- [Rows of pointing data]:
┄┄┄┄┄┄┄┄┄┄┄┄┄┄┄┄┄┄┄┄

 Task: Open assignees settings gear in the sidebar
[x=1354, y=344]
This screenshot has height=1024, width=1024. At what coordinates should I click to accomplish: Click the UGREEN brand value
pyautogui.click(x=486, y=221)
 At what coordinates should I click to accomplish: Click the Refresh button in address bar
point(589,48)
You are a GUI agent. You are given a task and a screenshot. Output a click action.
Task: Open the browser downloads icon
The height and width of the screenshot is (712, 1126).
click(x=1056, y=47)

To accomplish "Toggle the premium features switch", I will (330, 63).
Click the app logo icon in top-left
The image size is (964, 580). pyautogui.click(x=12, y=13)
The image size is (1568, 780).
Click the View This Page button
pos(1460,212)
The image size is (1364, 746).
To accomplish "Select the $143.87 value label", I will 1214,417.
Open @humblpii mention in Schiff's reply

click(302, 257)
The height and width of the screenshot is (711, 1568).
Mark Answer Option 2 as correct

┄┄┄┄┄┄┄┄┄┄┄┄┄┄┄┄┄┄┄┄

- [EXERCISE TASK]: Pull out every line above that contains the word "will". Case counts.

- [RESULT]:
To accomplish "Toggle the premium features switch", I will (330, 63).
To accomplish "Select the $143.87 value label", I will 1214,417.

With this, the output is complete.